Purpose: To optimize the extraction process and to investigate antibacterial activity in vitro of ethanol extract of grape leaves.

Methods:The extraction was extracted successively with ethanol in a soxhlet apparatus and the antibacterial activity was assessed by K‒B agar disc diffusion method. The concentration of ethanol, temperature, time, solid‒liquid ratio as factors for optimization. Escherichia coli, Staphylococcus aureus, Candida albicans, Bacillus subtilis as test organisms which used for antibacterial study and Staphylococcus aureus was choosed as the indicator organisms for the most obvious bacteriostatic effect. The optimized extraction process was established by using single‒factor and orthogonal experiment, which was guided by the diameter of inhibition zone.

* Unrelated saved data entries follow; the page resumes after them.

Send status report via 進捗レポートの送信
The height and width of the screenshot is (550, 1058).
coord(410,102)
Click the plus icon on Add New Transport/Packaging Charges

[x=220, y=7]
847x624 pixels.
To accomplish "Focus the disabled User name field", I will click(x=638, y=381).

Results:Magnitude order of the effect of the four factors on extraction from grape leaves was ethanol concentration>extraction temperature>solid‒liquid ratio>extraction time. The best extraction condition as follows: 70% ethanol as extractant, extraction temperature 70, ratio of material to liquid 1:30, extraction time 3h. The order of bacteriostasis of ethanol extract of grape leaves was Staphylococcus aureus>Escherichia coli> Candida albicans>Bacillus subtilis.

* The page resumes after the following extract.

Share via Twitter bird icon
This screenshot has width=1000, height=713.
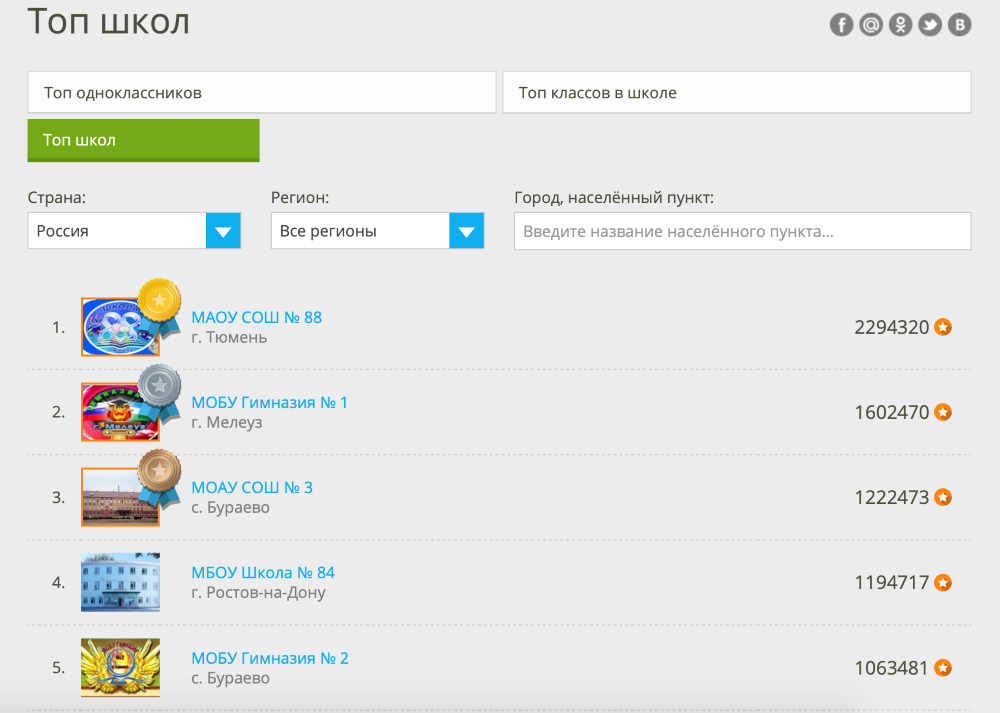930,25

Conclusion:The ethanol extract of grape leaves had significant antibacterial activity for Staphylococcus aureus and Escherichia coli, especially Staphylococcus aureus, while had no significant antibacterial activity for Bacillus subtilis. The optimized extraction process was established by this paper can be used to extract anti‒bacterial substances and it has the advantages of fast speed, easy operation and environmental protection.

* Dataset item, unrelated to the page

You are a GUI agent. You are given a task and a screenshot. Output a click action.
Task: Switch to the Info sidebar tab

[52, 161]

Keywords: grape leaves, ethanol extract, extracting technology, orhogonal experiment

Grape (Vitu Vinifera L.), one of the world's oldest plants, is the Vitaceae vitis deciduous vines. Grapes are grown in most parts of China, especially in Xinjiang.^1,2 Grape leaves are used as Chinese Traditional Medicinal Materials, curing vomiting, edema, urination, red eyes and other symptoms. According to literatures, grape leaves contain abundant flavonoids with high physiological activity, and organic acid, tannins, oligomeric stilbenes, etc. Grape leaves are mostly used as cooking materials in Turkey, Greece and the Middle East area, one of the most famous dishes is the domasi, a dish with rice and meat in grape leaves.^2‒5 The grape plant resources are rich in China, but a lot of grape leaves have not yet been fully developed and used. Plant extracts from 73 species of 29 families of vegetables, flowers, trees, field crops and weeds were selected to test their antibacterial activity by Zhou Xuan. The experiment indicated that leaf extracts of Grape leaves had strong antibacterial activity.^6,7 In this paper, ethanol extract of grape leaves were extracted using 70% ethanol as the extractant, and the optimum extraction conditions were found by orthogonal test based on single factor experiments, and the antibacterial activity of ethanol extract of grape leaves in vitro were determined. It will provide scientific basis for the extraction and utilization of anti‒bacterial substances in grape leaves.

Materials and chemicals

Grape leaves collected in September 18, 2013 from kale township of Turpan City, dried naturally,then drying on the electric heating temperature drying box at the temperature of 40℃ to avoid light, crushing, stored at 40℃. The collected material was authenticated by Prof. Korbanjhon Brad, Key Laboratory at Universities of Education. Department of Xinjiang Uygur Autonomous Region, Yili Normal University. Staphylococcus aureus, Bacillus subtilis, Escherichia coli, Canidia Albicans were purchased from Beijing Lai Yiu biological science and Technology Co Ltd. Beef extract peptone agar medium, LB medium, potato culture medium were purchased from Hangzhou microbial reagent limited company. Agar powder, peptone were purchased from Tianjin city Yingbo biochemical reagent Co. Ltd. Beef extract was purchased from Beijing aoboxing biotechnology limited liability Company. Glucose purchased from Tianjin Tianxin fine chemical development center. Anhydrous ethanol (A.R.) purchased from Chengdu Kelong Chemical Reagent factory. The remaining reagents were analytically pure.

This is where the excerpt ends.